Ph.D. Student Profile: Ethan Nelson
Ethan Nelson
Hometown:
Charlottesville, Virginia
Education:
Ph.D. in Data Science, University of Virginia
B.S. in Neuroscience and Data Science 2023, College of William and Mary
Q: When and how did you become interested in data science?
I first became interested in data science during my undergraduate degree. At the College of William and Mary, they have a Summer Jump Start program that allows students to complete the prerequisites for the major or the entire minor in one summer. I knew that I had an appreciation for math and analytics so I thought the program would be a great opportunity. From enrolling in that program, I learned that data science is the perfect blend of all the academic domains I most enjoy. This is especially true because of the applied nature of data science.
Q: Choosing a doctoral program is a big decision. Why did you choose UVA's Ph.D. in Data Science?
I chose UVA’s Ph.D. in Data Science because I knew I wanted a deeper understanding of the core concepts in data science. From my undergraduate degree, I got an understanding of how to implement different data science techniques, but I didn’t understand the finer details of how they worked. The Ph.D. in Data Science offers me the opportunity to get an in-depth understanding of how the tools work and be improved. Opportunities to participate in undergraduate research forged my appreciation for the research process and pushed me to continue them at a Ph.D. level. I chose UVA’s program specifically because of the local proximity, commitment to expansion, and focus on ethical considerations of data science.
Q: What areas of research interest you and why?
I am most interested in the intersection of neuroscience and data science. I was first drawn to neuroscience in high school because of questions about consciousness. While exploring this curiosity, I developed an appreciation for the biological mechanisms neurons use to connect and communicate with one another. Applying this background to data science, I am currently working on creating a machine learning model that behaves more like real neural systems. In this model, each neuron has a voltage that is updated over time. Once activated, neurons send signals that travel over both time and distance. The speed of those signals is determined by the physical dimensions of the 3D system and other physiological properties of the connections. In a more general sense outside of my current work, I am interested in network science and data engineering.
Q: What do you hope to do with your data science degree?

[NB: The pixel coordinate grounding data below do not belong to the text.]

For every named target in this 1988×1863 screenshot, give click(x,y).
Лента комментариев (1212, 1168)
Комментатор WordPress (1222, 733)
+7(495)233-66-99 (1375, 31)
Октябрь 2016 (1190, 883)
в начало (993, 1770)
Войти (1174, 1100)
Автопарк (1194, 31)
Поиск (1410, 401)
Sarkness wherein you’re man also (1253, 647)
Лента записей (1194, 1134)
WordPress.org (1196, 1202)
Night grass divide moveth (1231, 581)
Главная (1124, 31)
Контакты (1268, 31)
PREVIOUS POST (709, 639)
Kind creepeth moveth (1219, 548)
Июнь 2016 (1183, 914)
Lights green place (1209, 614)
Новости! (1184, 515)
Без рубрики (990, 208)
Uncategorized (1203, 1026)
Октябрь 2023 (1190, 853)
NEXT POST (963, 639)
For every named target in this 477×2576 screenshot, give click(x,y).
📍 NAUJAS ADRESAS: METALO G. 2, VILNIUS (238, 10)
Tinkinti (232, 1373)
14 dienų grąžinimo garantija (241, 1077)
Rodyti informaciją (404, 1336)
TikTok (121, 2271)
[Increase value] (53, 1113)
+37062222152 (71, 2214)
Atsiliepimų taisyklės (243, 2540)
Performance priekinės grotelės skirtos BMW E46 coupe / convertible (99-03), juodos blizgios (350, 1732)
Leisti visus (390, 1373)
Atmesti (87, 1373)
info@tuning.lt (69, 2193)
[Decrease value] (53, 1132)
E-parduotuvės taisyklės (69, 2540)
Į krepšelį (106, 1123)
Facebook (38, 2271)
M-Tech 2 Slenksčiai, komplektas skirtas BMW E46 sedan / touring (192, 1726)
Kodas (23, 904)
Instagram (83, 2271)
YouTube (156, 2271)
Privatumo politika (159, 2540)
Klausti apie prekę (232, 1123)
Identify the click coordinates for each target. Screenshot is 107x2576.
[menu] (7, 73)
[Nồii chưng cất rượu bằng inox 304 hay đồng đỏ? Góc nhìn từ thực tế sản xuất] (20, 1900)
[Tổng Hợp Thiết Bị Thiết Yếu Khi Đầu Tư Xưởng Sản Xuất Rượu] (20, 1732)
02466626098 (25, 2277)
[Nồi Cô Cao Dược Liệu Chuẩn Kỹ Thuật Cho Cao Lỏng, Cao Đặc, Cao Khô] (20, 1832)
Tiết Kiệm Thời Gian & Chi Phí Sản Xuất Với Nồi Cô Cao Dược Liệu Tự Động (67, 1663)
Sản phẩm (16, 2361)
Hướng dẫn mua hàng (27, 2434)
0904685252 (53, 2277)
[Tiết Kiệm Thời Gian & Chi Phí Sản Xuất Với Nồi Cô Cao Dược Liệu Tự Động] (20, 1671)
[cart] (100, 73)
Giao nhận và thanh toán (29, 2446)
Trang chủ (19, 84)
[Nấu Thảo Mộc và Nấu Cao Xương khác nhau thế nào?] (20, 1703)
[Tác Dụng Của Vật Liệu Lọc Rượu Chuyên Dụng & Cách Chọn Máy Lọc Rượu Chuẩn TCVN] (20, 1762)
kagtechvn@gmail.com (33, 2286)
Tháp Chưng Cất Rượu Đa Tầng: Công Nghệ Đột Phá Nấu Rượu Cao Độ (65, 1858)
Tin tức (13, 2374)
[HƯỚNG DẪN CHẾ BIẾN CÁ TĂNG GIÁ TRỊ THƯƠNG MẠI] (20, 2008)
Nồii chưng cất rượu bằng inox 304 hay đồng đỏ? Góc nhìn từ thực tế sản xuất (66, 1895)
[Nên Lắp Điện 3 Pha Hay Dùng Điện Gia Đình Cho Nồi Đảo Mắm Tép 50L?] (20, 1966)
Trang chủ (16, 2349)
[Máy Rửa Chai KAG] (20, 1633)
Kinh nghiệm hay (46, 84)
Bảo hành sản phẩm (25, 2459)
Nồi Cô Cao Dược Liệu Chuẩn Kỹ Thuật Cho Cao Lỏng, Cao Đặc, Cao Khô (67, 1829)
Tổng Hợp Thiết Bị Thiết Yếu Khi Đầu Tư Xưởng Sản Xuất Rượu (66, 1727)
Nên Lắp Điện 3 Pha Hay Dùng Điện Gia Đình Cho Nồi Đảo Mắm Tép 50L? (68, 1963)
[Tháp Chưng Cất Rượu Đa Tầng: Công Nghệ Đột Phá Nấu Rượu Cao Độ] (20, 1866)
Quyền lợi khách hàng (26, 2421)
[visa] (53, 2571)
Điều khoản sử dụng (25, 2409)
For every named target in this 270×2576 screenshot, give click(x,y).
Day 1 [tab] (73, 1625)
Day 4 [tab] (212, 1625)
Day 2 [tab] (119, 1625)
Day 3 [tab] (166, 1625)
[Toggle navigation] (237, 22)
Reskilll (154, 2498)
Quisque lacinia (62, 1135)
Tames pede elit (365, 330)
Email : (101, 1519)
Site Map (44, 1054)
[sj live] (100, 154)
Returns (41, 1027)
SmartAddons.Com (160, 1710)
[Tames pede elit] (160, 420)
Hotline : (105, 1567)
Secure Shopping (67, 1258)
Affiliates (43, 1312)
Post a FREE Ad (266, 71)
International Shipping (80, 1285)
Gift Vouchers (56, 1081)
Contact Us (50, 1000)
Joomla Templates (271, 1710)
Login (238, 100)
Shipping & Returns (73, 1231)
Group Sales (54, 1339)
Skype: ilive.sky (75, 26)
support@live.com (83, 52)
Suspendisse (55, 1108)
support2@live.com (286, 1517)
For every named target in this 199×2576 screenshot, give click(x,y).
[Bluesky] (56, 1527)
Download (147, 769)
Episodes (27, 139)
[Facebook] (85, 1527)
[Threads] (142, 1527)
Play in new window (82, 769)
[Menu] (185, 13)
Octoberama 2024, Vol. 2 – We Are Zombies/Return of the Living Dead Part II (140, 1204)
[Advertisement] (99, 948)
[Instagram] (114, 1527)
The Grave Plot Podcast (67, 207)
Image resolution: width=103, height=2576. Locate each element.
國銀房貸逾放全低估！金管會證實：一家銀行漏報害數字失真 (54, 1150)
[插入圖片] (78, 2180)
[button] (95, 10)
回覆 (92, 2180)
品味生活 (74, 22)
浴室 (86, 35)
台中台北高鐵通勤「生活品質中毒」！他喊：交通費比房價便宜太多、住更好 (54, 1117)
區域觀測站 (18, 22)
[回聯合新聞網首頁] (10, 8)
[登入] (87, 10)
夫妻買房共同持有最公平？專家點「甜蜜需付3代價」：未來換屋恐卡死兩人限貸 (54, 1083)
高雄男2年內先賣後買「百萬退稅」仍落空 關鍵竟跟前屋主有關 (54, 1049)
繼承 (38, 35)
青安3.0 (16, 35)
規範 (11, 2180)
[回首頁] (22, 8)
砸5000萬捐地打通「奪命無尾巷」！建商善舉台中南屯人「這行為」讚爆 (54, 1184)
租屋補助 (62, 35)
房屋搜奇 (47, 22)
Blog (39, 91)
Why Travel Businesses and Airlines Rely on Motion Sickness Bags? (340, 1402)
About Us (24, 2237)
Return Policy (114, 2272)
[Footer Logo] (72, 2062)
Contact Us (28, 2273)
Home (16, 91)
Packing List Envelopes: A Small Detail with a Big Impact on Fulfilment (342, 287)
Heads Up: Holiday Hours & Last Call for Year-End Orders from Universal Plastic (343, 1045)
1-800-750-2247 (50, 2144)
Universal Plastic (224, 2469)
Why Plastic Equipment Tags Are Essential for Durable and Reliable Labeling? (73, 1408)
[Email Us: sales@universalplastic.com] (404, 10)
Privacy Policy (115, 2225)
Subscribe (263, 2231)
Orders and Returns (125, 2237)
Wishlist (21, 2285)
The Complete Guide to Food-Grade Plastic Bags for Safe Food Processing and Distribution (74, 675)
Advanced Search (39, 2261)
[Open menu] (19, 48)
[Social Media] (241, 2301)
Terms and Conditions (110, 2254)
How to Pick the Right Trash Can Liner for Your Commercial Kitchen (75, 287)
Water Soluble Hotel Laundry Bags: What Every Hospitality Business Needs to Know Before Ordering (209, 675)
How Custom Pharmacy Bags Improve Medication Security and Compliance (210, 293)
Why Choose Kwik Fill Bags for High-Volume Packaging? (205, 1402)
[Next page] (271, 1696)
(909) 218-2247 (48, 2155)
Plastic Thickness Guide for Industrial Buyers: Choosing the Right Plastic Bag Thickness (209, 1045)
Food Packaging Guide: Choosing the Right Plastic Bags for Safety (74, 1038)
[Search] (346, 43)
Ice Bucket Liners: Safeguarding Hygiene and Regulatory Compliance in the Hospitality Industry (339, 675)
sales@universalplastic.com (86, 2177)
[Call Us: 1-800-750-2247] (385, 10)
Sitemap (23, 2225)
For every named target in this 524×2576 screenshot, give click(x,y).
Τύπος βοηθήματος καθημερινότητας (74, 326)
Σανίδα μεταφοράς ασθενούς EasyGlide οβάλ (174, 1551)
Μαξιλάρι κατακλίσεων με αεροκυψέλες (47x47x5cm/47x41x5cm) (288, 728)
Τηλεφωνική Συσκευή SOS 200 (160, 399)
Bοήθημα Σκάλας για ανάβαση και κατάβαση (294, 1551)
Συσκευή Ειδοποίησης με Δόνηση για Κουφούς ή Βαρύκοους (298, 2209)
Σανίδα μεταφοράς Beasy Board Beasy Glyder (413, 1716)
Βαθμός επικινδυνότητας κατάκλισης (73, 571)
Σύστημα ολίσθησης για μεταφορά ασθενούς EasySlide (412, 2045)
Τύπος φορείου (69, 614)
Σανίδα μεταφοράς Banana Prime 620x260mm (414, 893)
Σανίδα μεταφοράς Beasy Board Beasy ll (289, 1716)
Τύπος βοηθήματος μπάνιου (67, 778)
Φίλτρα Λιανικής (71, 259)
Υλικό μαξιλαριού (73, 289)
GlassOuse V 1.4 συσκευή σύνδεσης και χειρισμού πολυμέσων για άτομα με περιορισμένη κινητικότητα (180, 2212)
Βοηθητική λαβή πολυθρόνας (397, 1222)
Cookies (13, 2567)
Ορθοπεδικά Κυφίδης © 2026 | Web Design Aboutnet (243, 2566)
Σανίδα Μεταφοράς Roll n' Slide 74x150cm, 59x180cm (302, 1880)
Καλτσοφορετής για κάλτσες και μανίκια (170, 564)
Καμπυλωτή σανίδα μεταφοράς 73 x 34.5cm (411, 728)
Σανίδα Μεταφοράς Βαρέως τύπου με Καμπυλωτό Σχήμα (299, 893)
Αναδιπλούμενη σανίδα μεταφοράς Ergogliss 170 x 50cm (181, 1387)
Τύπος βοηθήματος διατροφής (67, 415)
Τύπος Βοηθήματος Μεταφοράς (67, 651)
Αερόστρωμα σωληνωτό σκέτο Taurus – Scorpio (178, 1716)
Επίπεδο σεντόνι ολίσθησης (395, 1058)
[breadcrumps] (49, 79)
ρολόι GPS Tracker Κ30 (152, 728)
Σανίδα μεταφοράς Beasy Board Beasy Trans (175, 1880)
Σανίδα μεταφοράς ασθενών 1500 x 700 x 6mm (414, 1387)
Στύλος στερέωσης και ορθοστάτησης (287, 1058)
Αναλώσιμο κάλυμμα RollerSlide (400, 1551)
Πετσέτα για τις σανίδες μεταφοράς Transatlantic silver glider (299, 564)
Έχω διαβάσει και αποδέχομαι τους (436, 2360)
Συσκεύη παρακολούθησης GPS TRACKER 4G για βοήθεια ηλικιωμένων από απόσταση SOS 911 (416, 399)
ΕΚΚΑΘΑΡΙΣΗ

With my degree, I hope to continue in academia and become a professor. After working as a teaching assistant my first two semesters of the Ph.D. program, I grew an appreciation for facilitating the learning process. Explaining concepts to others helps me strengthen my own understanding and assess what into areas I need to dive deeper. I’ve found that I’m learning just as much from the students as they are from me which is rewarding. Alongside teaching, I hope to continue researching the intersection of neuroscience and data science.
Q: What advice would you give to prospective students considering a Ph.D. in Data Science? What do you wish you had known before starting?
The biggest advice I would give to prospective students is to take a deep breath. The idea of completing a Ph.D. and final dissertation can be daunting. In reality, you can tackle the program one piece at a time. It is also perfectly okay and natural to fail many times along the way. Remember, it’s important to become comfortable with failure and its place in research. It’s easier said than done, however, as it’s something I continue to come to terms with myself.
I also wish I knew ahead of time just how collaborative the Ph.D. program is between faculty and other students. At the start of the program, the professors stressed how we are, in a sense, their colleagues. This close relationship has been greatly beneficial to ease my comfort level throughout the program and has changed my idea of what a Ph.D. is for the better.
Q: What are your initial impressions of the school, faculty, and other students?
I have enjoyed all aspects of the School of Data Science so far. The faculty are kind and want to see you succeed. They will often stop to hear about how you are doing in the program and will provide aid whenever needed. I have found a nice community and shared comradery among each cohort of students. We often collaborate on class work or research ideas, discussing the concepts we are struggling with the most. Through these discussions, we can find a solution together and extend our understanding. This collaborative process has been a welcomed change from the often isolated and competitive nature of undergrad.
Q: What are you most excited about and what challenges do you anticipate?
I am most excited about the continued growth of the school. It is exciting to see new faculty and students at the start of the a new academic year. The expansion of the school adds new viewpoints and ideas which is exciting. A general challenge I expect to face in the coming years is the transition from coursework to full-time research.
Q: What is a fun fact about yourself?
I was born the same day Tom Brady won his first Super Bowl.